Julia Beazley, a policy analyst for the EFC, said:
“We strongly disagree that the suspension of prostitution laws will lead to greater protection of prostituted women. The reality is that there is no such thing as safe prostitution … to state that human trafficking is incidental to prostitution in the very same month that an RCMP report on human trafficking in Canada clearly identifies the link between organized prostitution and human trafficking is at best naïve, and at worst irresponsible.”
Andrea Mrozek, manager of research and communications for the Institute of Marriage and Family Canada, writes in today’s Toronto Sun:
Prostitution is dangerous whether legal or illegal. Furthermore, it’s not a choice. The vast majority of women come to it through drug and sexual abuse, mental health problems and extreme poverty.

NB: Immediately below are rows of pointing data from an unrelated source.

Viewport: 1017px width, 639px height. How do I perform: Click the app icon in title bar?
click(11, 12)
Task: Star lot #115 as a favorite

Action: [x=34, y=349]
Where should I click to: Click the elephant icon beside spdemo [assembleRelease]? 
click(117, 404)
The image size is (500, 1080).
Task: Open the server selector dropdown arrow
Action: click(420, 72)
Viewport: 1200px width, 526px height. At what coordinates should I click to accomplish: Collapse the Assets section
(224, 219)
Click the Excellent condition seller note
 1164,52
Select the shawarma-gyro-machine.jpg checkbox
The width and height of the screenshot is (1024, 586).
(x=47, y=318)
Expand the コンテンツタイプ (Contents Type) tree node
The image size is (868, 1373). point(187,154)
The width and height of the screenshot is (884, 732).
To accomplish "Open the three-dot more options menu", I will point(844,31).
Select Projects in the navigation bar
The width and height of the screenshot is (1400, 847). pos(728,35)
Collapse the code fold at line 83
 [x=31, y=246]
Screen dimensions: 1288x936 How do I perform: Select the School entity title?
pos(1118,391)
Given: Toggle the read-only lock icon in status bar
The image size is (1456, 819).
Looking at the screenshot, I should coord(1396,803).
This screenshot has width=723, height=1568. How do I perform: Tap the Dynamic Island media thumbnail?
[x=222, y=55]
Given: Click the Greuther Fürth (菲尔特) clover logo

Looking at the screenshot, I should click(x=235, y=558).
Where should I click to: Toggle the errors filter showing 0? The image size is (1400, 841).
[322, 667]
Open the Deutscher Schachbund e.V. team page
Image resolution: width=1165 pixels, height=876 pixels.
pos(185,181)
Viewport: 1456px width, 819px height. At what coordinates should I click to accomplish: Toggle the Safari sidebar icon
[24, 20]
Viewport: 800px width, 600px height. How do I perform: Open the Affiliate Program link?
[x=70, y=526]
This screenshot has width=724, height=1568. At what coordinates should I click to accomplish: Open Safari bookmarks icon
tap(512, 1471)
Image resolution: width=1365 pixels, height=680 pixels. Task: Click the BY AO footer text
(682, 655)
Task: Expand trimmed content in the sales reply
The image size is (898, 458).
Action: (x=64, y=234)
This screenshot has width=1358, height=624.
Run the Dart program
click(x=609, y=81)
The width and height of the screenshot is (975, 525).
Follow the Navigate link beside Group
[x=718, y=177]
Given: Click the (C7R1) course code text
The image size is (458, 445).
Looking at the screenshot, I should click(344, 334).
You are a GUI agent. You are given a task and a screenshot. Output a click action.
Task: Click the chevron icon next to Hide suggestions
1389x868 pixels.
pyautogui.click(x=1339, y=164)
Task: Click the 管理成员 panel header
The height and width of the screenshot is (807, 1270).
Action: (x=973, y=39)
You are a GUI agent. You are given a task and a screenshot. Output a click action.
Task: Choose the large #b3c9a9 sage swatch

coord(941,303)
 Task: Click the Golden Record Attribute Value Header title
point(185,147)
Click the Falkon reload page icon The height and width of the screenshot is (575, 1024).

Maintaining strict laws is about protecting women who are abused by the very way in which they survive. This is also about the kind of country we want to live in.
“You will never have equality between men and women if you allow men who have money in their pockets the right to buy a body,” says Victor Malarek, author of The Johns, a book which puts a face, and not a pretty one, on men who use prostitutes.
Mrozek supports the Swedish model that focuses on punishing those who procure rather than provide sex for money, and assists women to get out of the sex trade. For more information about the Swedish model, read the EFC report, “Selling Ourselves: Prostitution in Canada, Where are we headed?” My guess is that the activists who brought this case forward would not be pleased with the implicit moralizing of the Swedish model that still assumes that women should receive help exiting an abusive and exploitive industry.
The Ottawa Citizen editorializes in favour of a Parliamentary discussion that protects both prostitutes and the communities they work in by regulating prostitution. Perhaps the Swedish model of targeting johns rather than prostitutes is the correct way, but there will still be plenty of progressives who won’t want to see any hint in our laws that selling sex is something that is morally questionable.
I do agree, however, with the Citizen when it says that parliamentarians should not be afraid to discuss the issue and that it is wrong “to avoid the question, as it has avoided abortion, same-sex marriage, polygamy and other difficult social issues.” One reason why judges bring it upon themselves to legislate from the bench is there is a policy discussion void in the proper political circles because our elected officials are too scared or ill-equipped to debate moral issues.